Please output exactly the lines from the one containing "This screenshot has height=504, width=862." through the end of the records below, leaving out any pictures.

Records drawn from a dataset
....................

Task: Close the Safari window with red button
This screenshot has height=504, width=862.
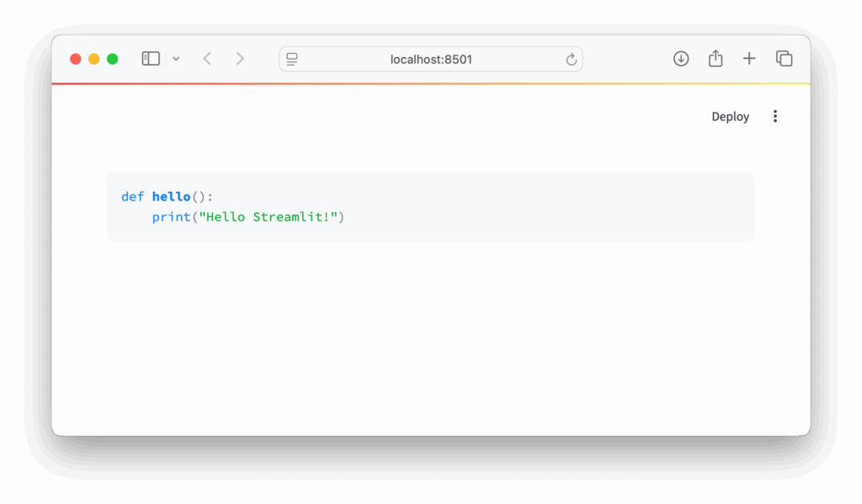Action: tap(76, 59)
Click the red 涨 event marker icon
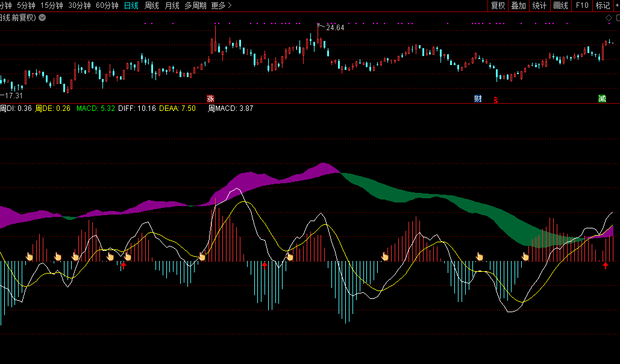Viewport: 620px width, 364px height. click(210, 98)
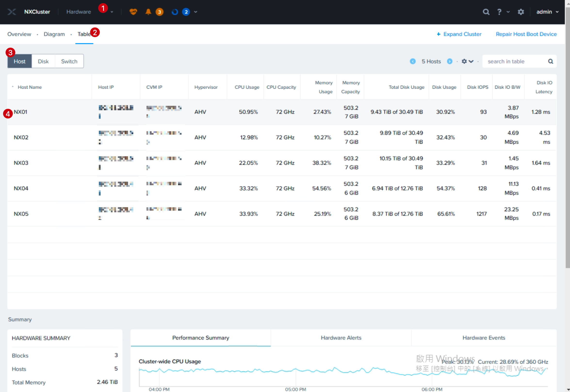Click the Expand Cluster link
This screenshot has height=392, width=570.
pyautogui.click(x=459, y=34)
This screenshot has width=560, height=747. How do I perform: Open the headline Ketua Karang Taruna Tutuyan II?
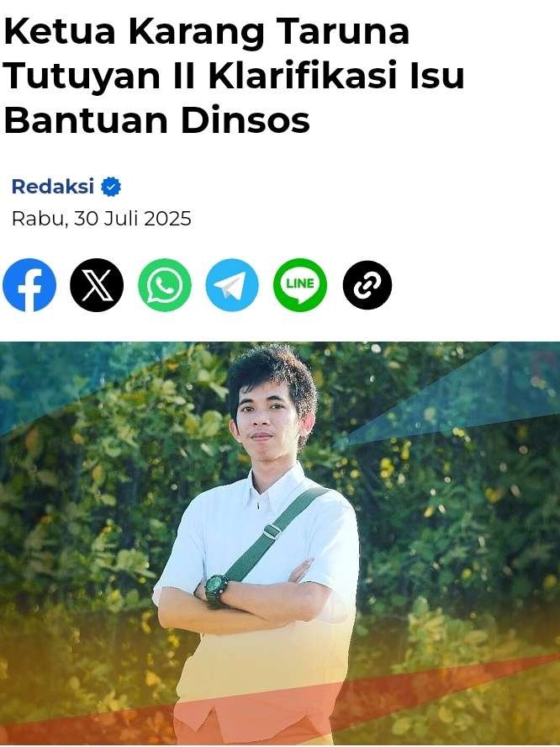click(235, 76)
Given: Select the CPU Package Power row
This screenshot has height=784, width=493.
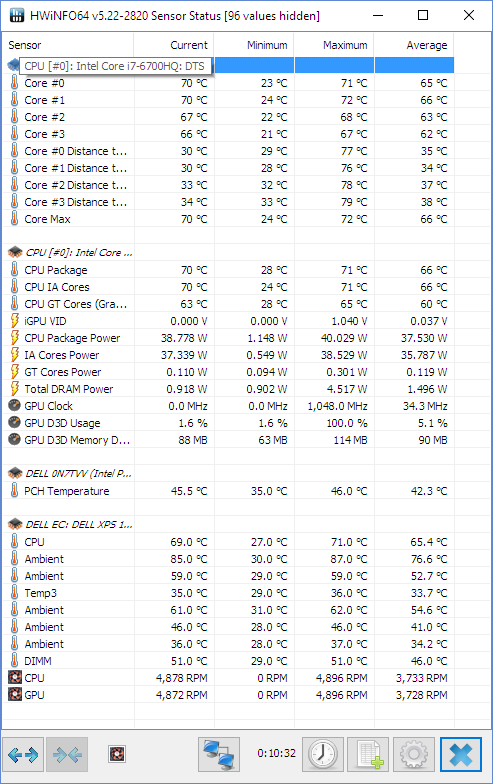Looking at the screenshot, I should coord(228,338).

....................

**RESPONSE**
This screenshot has height=504, width=862.
Action: tap(76, 59)
Click the red 涨 event marker icon
Viewport: 620px width, 364px height. click(210, 98)
Click the Expand Cluster link
This screenshot has height=392, width=570.
pyautogui.click(x=459, y=34)
This screenshot has width=560, height=747. How do I perform: Open the headline Ketua Karang Taruna Tutuyan II?
click(235, 76)
Given: Select the CPU Package Power row
This screenshot has height=784, width=493.
Looking at the screenshot, I should coord(228,338).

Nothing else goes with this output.